Texte à examiner
Orages, inondations, vent, neige. Comment lire les nouvelles cartes de vigilance de Météo-France ?
L’organisme Météo-France a introduit, le 1er septembre 2026, de nouvelles cartes de vigilance qui offrent une échelle géographique plus précise que le niveau départemental. Cette mise à jour, qui intervient vingt-cinq ans après le lancement des premières cartes, vise à améliorer l’information sur les phénomènes météorologiques tels que le vent, la pluie-inondation, les orages et la neige-verglas.
Au sein d’un même département, il est désormais possible d’identifier les secteurs géographiques les plus touchés par des conditions météorologiques sévères. Cette fonctionnalité était déjà appliquée pour des phénomènes comme les vagues-submersion et les avalanches, mais reste pour l’instant indisponible pour les crues, les canicules et le grand froid.
Visuellement, les changements peuvent ne pas être immédiatement apparents. Les départements sous vigilance orange ou rouge sont représentés dans leur intégralité, prenant la couleur correspondant au niveau de vigilance le plus élevé. Cependant, en consultant les cartes spécifiques pour chaque phénomène, les utilisateurs peuvent observer les zones à risque plus précis au sein des départements.
Météo-France souligne que, par exemple, lors d’une tempête, les zones côtières d’un département peuvent être marquées d’un niveau de vigilance plus élevé si les vents les plus forts y sont attendus. Les utilisateurs pourront également noter un dégradé de couleurs sur les cartes, indiquant une transition entre différents niveaux de danger.

Les données
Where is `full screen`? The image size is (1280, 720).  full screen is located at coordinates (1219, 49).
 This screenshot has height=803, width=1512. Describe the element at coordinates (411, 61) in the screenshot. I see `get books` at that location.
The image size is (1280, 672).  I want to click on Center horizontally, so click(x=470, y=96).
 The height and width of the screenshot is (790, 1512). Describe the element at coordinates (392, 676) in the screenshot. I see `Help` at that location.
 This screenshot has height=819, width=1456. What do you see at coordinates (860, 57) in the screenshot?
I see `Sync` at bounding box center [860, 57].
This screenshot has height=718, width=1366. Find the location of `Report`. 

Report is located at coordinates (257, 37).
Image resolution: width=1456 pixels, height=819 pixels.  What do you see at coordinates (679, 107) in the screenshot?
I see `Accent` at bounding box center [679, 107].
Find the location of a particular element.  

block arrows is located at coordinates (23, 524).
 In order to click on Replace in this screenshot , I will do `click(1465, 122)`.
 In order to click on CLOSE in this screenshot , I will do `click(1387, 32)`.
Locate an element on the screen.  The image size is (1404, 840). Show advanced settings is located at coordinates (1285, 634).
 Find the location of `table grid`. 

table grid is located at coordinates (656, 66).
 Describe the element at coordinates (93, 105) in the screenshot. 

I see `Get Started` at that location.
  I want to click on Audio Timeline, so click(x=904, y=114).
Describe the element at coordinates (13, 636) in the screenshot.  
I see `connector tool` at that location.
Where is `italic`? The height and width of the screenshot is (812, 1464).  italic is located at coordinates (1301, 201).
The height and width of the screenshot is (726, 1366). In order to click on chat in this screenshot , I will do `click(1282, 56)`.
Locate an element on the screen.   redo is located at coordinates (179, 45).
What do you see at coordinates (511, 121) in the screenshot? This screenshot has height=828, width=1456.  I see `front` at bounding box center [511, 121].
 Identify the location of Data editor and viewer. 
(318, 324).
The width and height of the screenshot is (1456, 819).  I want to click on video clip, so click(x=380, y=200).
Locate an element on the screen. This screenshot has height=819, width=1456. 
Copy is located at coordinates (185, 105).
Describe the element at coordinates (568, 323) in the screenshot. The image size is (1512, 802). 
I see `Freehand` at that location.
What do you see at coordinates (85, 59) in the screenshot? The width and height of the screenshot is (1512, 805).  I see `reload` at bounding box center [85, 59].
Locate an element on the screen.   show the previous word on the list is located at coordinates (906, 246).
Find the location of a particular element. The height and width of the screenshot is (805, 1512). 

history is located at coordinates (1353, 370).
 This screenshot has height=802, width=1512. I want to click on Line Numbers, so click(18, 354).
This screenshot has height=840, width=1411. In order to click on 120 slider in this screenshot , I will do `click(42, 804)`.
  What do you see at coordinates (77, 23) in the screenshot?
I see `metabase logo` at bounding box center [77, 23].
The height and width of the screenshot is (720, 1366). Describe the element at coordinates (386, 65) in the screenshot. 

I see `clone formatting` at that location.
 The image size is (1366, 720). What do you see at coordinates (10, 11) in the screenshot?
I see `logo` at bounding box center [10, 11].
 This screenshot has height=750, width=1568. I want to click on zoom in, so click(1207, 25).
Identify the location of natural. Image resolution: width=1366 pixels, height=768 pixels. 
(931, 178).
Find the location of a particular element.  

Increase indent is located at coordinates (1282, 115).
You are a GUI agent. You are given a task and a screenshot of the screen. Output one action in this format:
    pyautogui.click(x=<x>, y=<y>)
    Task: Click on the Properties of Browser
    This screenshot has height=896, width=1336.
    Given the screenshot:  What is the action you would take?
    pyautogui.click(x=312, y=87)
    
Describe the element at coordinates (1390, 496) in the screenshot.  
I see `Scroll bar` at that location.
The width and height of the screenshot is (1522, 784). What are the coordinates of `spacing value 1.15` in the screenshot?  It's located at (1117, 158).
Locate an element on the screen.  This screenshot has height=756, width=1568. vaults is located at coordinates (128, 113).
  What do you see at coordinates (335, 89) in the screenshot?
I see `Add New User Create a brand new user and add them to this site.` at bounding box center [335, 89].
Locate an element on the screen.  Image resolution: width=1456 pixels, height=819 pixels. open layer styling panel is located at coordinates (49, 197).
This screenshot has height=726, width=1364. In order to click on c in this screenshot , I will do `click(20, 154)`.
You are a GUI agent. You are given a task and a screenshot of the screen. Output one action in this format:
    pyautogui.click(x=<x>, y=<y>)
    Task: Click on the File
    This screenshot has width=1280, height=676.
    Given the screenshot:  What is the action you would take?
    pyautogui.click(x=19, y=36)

Consigne
Poursuivez le texte sur les nouvelles cartes de vigilance de Météo-France à partir de sa dernière phrase. Les lignes n'ont aucun lien avec le texte.

Réponse
Cette nouvelle fonctionnalité est accessible via l’application mobile Météo-France et sur le site de vigilance de l’organisme. Toutefois, Météo-France précise que ces informations supplémentaires ne seront pas systématiquement disponibles, mais apparaîtront lorsque les conditions météorologiques le permettent et que la prévisibilité est jugée suffisante.
Selon Damien Griffaut, directeur-adjoint de la prévision chez Météo-France, cette avancée permettra d’avertir plus finement les populations et d’aider les autorités à mieux localiser les zones exposées aux dangers les plus sévères, facilitant ainsi la gestion de crise.
La ministre de la Transition écologique, Monique Barbut, a également souligné l’importance de cette initiative face à l’augmentation de la fréquence et de l’intensité des événements météorologiques liés au dérèglement climatique.